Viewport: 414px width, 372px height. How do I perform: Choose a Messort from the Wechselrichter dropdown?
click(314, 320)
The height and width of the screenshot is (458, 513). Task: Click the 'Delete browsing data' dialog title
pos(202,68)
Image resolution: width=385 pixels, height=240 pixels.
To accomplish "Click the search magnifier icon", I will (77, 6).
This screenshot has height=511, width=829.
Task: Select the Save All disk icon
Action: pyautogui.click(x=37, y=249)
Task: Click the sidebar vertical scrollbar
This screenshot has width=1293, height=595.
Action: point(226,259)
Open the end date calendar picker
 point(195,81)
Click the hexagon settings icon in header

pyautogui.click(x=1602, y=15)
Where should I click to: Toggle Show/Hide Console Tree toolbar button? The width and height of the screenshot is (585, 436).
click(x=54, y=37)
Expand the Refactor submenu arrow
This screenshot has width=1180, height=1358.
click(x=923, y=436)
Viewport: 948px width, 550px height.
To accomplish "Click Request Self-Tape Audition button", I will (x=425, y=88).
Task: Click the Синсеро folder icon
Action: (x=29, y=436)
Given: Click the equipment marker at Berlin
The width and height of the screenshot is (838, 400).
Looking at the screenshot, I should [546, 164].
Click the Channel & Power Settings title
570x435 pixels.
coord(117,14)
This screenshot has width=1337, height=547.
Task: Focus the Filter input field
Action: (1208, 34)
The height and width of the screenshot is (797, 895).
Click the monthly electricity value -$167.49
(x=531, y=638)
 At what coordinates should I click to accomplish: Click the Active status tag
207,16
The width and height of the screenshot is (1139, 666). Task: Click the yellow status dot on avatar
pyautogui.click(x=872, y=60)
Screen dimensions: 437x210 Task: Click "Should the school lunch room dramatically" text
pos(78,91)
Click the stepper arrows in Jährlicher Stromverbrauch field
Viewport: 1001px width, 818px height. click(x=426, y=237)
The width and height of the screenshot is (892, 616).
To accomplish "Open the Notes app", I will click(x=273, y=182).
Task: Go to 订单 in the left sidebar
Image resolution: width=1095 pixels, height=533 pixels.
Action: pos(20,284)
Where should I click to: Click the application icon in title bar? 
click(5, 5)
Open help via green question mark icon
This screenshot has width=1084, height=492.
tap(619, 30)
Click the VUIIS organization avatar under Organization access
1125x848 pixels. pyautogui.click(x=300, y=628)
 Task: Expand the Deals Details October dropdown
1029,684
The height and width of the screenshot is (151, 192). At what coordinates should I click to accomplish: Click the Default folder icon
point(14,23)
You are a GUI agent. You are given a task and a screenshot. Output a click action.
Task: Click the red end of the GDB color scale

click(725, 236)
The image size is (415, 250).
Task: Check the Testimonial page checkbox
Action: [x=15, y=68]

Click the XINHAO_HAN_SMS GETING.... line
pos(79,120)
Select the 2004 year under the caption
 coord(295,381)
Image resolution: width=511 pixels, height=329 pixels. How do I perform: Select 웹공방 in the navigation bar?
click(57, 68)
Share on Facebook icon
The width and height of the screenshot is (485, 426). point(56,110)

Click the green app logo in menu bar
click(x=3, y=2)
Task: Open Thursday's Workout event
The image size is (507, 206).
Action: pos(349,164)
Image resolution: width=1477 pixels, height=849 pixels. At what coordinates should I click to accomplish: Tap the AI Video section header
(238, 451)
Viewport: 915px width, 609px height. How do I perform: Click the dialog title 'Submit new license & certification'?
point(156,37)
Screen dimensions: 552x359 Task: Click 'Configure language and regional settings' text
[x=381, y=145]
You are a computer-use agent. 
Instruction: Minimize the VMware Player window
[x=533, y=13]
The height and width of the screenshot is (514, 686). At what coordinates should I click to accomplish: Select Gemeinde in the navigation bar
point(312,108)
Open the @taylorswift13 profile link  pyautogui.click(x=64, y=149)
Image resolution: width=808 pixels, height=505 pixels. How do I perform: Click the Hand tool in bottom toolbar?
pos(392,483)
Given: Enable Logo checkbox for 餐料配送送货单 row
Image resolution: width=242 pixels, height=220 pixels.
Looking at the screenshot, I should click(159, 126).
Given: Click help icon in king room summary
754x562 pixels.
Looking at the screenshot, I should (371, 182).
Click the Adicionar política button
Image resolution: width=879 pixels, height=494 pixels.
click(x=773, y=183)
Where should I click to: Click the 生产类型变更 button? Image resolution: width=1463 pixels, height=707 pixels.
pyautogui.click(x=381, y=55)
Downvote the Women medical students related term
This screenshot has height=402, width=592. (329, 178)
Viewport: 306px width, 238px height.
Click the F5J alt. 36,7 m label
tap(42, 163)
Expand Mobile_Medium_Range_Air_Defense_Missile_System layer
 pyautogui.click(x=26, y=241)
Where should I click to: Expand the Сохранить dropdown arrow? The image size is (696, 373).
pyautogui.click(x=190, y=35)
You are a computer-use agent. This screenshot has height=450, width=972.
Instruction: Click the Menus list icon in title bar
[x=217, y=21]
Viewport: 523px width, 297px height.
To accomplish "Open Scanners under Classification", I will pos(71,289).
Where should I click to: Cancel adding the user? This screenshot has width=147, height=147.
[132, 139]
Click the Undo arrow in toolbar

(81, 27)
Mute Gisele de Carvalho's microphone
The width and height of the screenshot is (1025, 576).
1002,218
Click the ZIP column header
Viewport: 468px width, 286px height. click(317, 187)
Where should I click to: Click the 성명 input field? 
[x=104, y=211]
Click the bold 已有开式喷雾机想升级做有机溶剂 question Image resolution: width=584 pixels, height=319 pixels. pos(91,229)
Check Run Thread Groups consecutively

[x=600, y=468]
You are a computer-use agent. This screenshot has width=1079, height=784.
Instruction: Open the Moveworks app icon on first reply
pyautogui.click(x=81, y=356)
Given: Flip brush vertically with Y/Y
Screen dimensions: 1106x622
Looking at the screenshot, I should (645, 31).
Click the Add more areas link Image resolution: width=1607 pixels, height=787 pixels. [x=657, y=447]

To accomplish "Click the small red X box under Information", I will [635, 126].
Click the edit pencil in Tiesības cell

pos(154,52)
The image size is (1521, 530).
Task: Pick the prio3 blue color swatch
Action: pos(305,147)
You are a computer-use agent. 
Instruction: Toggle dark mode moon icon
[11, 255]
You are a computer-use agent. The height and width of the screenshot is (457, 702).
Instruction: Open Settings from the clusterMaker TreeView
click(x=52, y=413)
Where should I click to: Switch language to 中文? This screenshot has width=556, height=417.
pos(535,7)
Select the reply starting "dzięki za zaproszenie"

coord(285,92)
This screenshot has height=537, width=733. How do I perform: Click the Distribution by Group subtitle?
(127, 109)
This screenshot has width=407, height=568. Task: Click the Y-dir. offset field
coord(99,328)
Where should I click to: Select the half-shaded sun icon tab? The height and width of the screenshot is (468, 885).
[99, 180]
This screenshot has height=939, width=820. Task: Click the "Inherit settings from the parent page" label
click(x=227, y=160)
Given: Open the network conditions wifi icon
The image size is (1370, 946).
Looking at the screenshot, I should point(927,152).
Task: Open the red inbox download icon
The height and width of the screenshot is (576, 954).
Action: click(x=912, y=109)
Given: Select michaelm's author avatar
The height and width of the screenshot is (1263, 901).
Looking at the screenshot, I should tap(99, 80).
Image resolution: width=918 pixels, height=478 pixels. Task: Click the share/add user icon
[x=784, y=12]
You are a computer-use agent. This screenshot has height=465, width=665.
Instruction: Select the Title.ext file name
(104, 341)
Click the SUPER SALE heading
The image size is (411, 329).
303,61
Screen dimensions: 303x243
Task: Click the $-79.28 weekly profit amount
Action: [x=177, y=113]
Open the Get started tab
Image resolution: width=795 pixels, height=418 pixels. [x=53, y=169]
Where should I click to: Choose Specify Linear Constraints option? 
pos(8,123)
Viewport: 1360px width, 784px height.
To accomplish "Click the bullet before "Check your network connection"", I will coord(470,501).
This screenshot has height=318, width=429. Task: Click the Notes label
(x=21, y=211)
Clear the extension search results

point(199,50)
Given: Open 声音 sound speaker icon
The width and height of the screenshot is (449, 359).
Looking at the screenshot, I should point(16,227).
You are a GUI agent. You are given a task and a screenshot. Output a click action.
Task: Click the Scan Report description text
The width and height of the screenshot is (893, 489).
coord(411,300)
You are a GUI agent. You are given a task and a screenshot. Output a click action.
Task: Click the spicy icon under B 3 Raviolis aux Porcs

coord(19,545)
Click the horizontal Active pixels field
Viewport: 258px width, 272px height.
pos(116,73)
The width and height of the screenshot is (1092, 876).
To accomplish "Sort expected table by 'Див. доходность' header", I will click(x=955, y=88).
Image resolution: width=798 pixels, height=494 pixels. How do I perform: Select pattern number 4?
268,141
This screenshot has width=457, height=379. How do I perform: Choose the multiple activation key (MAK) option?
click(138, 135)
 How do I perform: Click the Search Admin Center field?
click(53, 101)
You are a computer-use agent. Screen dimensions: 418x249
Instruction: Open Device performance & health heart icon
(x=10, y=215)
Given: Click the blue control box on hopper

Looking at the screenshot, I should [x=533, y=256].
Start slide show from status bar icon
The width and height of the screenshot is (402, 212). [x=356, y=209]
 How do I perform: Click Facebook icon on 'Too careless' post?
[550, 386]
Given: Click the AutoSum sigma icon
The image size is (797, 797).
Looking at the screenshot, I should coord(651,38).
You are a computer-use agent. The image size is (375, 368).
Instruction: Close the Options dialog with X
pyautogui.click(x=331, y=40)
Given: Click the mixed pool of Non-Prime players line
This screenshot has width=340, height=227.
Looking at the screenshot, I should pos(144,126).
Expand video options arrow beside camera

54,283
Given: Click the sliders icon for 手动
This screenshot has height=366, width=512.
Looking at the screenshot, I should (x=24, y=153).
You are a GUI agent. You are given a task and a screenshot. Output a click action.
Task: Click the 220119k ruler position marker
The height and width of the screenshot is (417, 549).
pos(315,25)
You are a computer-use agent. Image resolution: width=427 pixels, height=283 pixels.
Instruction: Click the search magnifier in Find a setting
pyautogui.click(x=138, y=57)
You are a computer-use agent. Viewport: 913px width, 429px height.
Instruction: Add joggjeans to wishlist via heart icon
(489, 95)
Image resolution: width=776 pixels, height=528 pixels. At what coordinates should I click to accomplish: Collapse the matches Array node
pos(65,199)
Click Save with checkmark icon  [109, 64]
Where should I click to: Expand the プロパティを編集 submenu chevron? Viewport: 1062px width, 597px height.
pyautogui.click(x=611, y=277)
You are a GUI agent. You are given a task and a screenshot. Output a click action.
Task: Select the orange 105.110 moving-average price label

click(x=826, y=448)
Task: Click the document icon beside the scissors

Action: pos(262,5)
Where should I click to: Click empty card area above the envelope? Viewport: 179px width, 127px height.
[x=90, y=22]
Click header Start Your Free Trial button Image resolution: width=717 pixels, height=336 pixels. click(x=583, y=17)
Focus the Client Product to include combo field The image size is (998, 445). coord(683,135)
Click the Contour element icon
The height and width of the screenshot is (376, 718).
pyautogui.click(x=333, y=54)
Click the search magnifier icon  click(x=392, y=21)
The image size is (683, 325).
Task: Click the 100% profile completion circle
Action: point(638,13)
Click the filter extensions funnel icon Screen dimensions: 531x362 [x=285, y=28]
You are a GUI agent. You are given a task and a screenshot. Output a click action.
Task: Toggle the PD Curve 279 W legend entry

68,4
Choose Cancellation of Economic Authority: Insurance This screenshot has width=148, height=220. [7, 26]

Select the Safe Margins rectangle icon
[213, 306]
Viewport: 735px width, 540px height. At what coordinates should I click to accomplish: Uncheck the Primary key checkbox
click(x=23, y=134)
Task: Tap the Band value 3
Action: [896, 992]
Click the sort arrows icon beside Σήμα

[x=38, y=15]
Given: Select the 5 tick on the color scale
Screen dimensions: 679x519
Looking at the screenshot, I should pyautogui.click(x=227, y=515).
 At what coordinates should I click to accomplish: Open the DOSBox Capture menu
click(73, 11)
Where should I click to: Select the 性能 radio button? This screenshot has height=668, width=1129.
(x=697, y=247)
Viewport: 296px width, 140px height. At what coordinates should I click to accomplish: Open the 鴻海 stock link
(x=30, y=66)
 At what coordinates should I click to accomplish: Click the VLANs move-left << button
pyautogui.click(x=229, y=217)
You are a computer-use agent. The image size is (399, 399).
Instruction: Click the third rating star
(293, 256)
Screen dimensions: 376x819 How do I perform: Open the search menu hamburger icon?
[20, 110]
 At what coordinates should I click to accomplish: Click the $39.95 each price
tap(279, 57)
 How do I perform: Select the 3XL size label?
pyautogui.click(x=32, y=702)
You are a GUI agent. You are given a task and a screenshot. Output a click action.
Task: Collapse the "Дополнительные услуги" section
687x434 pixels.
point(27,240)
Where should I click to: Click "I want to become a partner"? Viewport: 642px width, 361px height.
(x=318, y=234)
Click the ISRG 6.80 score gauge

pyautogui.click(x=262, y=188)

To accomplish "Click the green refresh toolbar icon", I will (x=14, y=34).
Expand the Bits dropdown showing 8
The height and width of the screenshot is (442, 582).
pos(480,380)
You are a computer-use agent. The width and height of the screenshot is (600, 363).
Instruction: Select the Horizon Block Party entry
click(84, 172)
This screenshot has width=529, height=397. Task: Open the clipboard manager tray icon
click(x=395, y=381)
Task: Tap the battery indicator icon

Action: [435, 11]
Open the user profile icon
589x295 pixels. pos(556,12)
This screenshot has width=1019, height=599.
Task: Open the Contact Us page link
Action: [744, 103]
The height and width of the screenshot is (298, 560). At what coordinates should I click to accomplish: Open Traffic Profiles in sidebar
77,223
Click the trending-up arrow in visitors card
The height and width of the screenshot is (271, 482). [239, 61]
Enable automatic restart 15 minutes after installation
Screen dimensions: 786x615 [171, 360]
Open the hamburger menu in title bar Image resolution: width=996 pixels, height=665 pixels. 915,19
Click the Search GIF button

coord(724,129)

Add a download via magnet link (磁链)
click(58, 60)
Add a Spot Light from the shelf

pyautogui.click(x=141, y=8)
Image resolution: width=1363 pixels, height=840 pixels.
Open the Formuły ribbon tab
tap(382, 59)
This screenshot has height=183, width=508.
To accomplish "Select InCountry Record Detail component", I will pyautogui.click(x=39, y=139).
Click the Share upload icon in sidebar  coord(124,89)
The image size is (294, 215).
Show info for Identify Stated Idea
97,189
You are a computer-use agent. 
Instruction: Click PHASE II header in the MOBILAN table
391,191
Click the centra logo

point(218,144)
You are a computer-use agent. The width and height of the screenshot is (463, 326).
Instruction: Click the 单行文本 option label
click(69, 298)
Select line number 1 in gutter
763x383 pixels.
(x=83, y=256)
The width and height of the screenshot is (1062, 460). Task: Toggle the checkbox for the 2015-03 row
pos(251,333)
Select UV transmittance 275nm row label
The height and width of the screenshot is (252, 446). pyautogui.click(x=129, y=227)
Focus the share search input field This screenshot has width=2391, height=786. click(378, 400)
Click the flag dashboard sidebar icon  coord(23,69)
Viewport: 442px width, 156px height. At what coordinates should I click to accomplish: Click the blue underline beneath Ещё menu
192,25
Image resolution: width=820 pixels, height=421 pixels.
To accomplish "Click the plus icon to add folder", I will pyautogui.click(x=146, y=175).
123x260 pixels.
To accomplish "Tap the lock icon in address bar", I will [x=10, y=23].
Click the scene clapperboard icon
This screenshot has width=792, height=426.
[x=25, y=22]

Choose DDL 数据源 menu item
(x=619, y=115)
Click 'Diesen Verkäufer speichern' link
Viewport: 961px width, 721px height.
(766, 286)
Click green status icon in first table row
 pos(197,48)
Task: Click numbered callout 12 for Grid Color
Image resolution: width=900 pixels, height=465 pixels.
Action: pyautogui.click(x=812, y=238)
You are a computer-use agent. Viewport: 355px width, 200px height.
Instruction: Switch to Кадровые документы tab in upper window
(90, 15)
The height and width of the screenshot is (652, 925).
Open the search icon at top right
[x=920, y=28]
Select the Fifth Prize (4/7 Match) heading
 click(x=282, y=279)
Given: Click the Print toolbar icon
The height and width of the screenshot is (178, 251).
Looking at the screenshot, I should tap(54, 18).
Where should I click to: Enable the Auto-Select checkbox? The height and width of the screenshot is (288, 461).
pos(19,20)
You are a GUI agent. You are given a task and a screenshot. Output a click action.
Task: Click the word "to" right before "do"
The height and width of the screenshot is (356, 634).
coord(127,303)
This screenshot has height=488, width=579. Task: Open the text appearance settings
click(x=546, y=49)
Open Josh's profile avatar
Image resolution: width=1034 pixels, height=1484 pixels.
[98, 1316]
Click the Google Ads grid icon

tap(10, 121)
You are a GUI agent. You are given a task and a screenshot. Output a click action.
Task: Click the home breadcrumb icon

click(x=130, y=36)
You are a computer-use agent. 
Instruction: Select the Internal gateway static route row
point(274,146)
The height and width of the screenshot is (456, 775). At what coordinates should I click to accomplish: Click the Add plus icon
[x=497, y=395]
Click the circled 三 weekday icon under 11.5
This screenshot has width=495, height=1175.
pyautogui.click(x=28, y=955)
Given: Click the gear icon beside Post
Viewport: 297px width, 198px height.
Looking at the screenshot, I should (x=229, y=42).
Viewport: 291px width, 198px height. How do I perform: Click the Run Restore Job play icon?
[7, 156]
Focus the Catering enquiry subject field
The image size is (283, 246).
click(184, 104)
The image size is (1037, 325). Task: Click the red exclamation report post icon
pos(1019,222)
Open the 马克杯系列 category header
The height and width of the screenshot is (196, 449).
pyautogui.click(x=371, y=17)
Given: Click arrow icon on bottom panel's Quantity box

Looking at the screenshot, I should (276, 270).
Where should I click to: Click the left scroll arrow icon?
..........
* _Exercise objective_:
Could you restate word for word the lines above, from the one that contains "Click the green app logo in menu bar" through the one that contains "Open the @taylorswift13", and no others?

* _Exercise answer_:
Click the green app logo in menu bar
click(x=3, y=2)
Task: Open Thursday's Workout event
The image size is (507, 206).
Action: pos(349,164)
Image resolution: width=1477 pixels, height=849 pixels. At what coordinates should I click to accomplish: Tap the AI Video section header
(238, 451)
Viewport: 915px width, 609px height. How do I perform: Click the dialog title 'Submit new license & certification'?
point(156,37)
Screen dimensions: 552x359 Task: Click 'Configure language and regional settings' text
[x=381, y=145]
You are a computer-use agent. 
Instruction: Minimize the VMware Player window
[x=533, y=13]
The height and width of the screenshot is (514, 686). At what coordinates should I click to accomplish: Select Gemeinde in the navigation bar
point(312,108)
Open the @taylorswift13 profile link  pyautogui.click(x=64, y=149)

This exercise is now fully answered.